図4は天然歯とオールセラミック(上顎前歯部)が混在した口腔内で、下顎前歯部にステインの付着が確認できました。以前は、天然歯と補綴装置にそれぞれ異なる研磨材、器具が必要でしたが、ソフトパールのみでステインを効率よく除去することができました。患者さんから「もう取れたの?」との反応をいただくほどでした。
図5は喫煙者です。天然歯だけではなく補綴装置にまでステインの沈着があるため、ソフトパールを全顎的に使用したところ、「洗ってもらっている感じがすごくして、スッキリして気持ちよかったです」、術前術後の口腔内写真を見比べていただいたところ、「細かいところまできれいにしてくれてありがとう」との感想をいただきました。
b) フラッシュパールの活用<強固なステイン除去>
除去しにくい強固なステインには、「フラッシュパール」を選択しています。
1. 特徴と使用対象
使用対象は天然歯です。主成分は、従来の重炭酸ナトリウムと違い、炭酸カルシウムであるため、塩分摂取制限のある患者さんにも使用できます。平均粒子径は約54μmとソフトパールよりも細かく、天然歯に付着した強固なステインとバイオフィルムの除去が可能です。無味無臭で患者さんの好みにも左右されにくいのも特徴です。
2. 使用時の注意点
噴射口は歯面に対して3~5mm離し、10~60°の角度で使用します。粒子形状が球体であるため、パウダーを歯面上で転がすイメージでスプレー噴射を行います(図6)。

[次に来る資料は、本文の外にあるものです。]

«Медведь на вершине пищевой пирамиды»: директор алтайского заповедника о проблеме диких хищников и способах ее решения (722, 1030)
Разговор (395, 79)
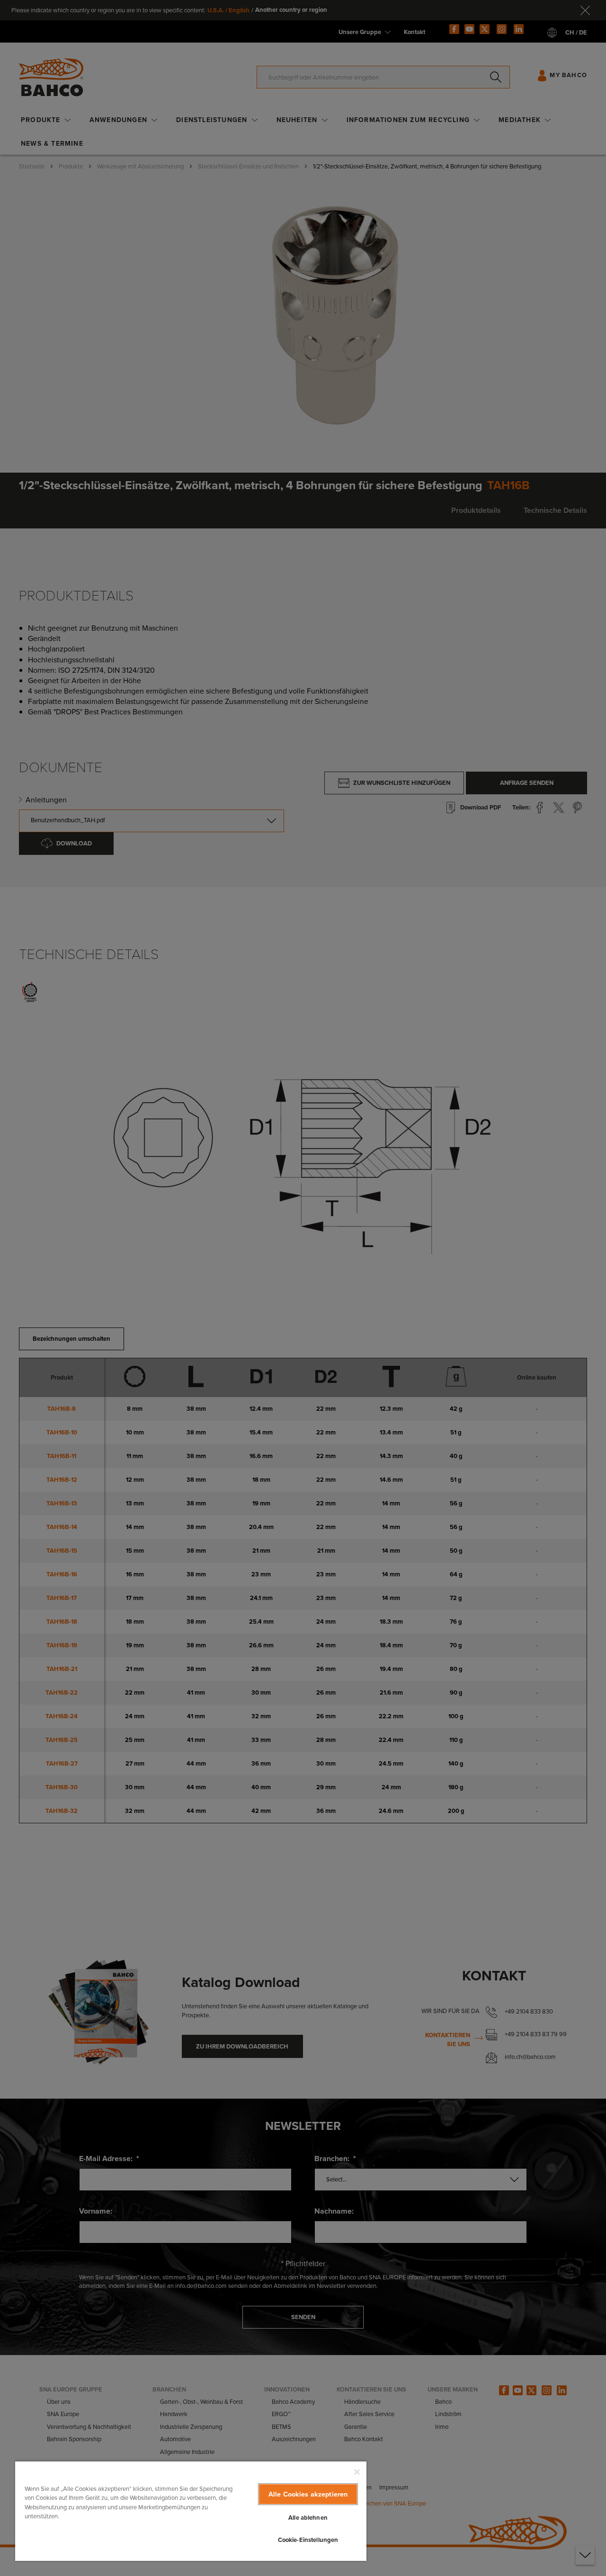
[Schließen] (357, 2472)
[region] (190, 2511)
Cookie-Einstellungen (308, 2539)
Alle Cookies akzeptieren (308, 2494)
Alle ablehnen (308, 2517)
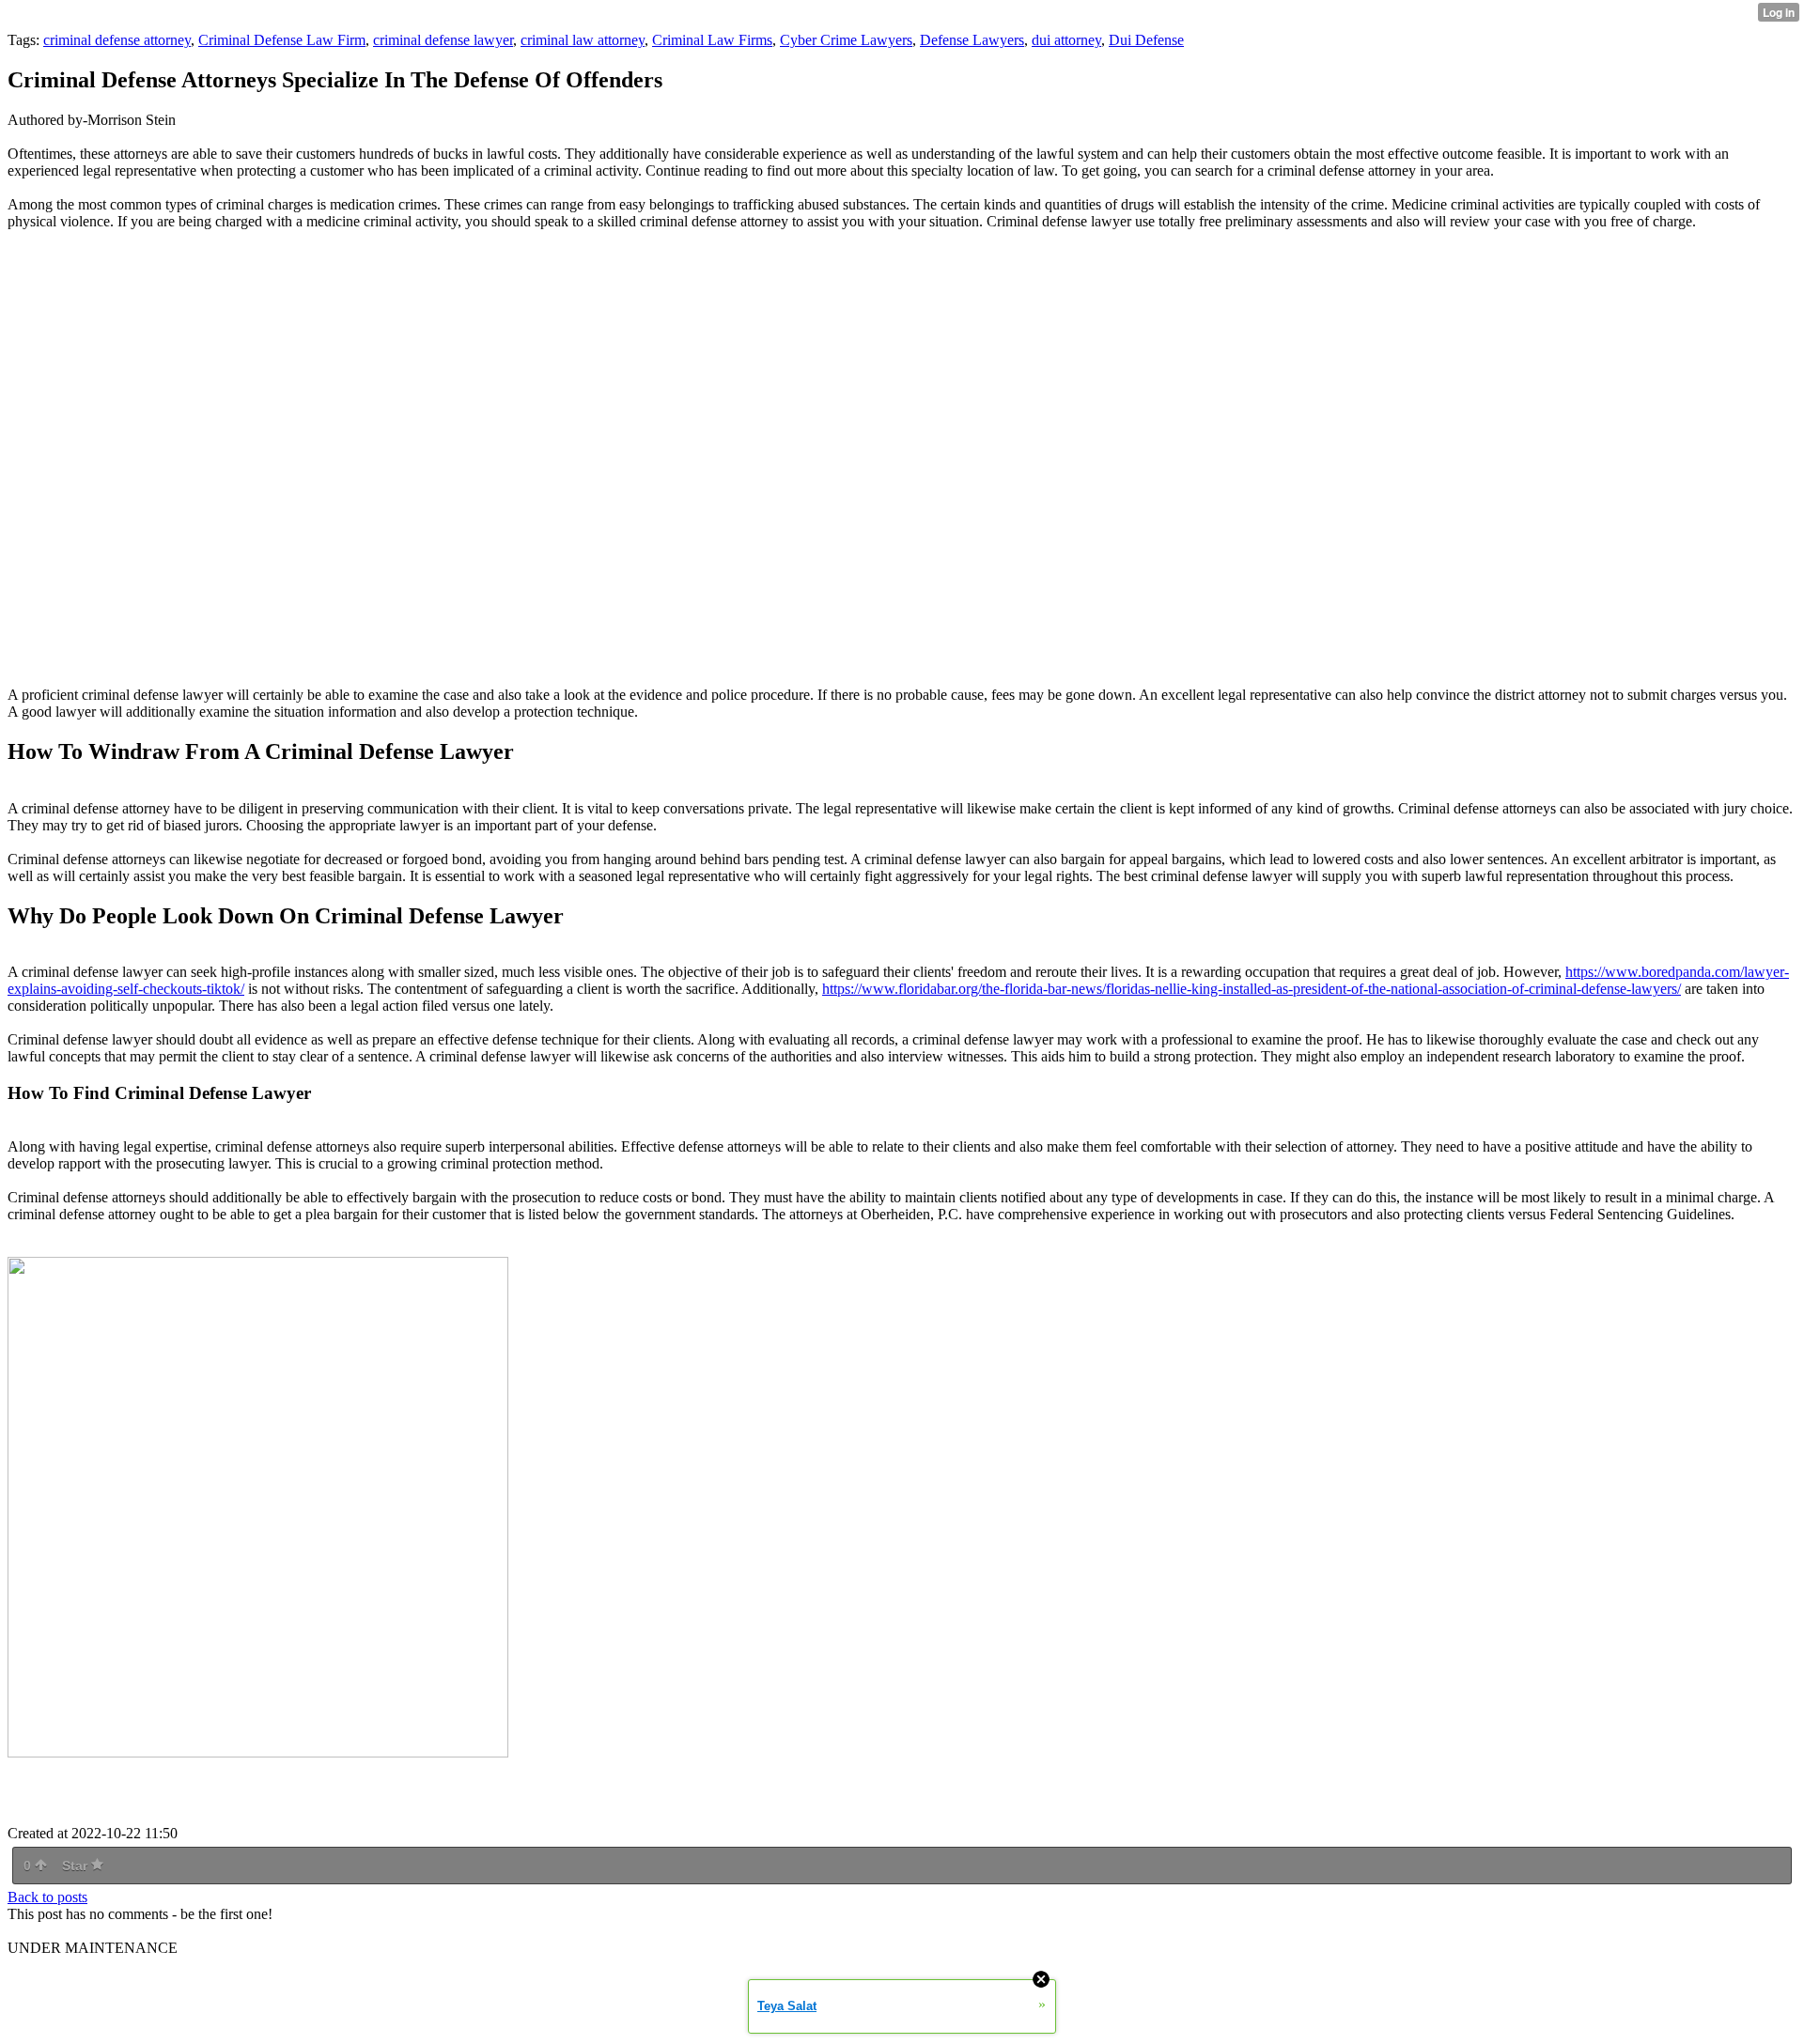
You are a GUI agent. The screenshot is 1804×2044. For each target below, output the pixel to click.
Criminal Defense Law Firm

パウダーが軟組織に当たらないように、角度とバキュームポジションへの配慮が重要です。
3. 仕上げ研磨
研磨粒子の細かいペーストとラバーカップを使用し、低速回転での仕上げ研磨が推奨されます。仕上げ研磨を行うことで、ステインの再沈着までの期間を延ばすことができます。
当院では仕上げ研磨後、さらにう蝕予防効果を期待し、バイオアクティブフィラーが配合されているPRGプロケアジェルα(株式会社松風)でトリートメントを行っています。
まとめ
これまで補綴装置と天然歯が混在する口腔内には、種々のペーストとカップやブラシなどを状況に応じて選択するなど、一口腔で複数の器材を使用する必要がありました。しかし、適切なパウダーを選択することで、メインテナンスがより効率的に行えるようになりました。私自身担当している患者さんは年配の方も多く、どうしても口を開けておく時間が長いと辛くなる方が多いのですが、施術時間が短縮できたことで、喜ばれる姿を見る機会が増え、快適に受けていただけているなと実感できます。各パウダーの特徴や性質を理解し、適切に選択することにより、患者・術者双方にとって快適で満足度の高いメインテナンスの実現につながっていると感じています。
※医院での事例紹介や個人的な感想も含まれます。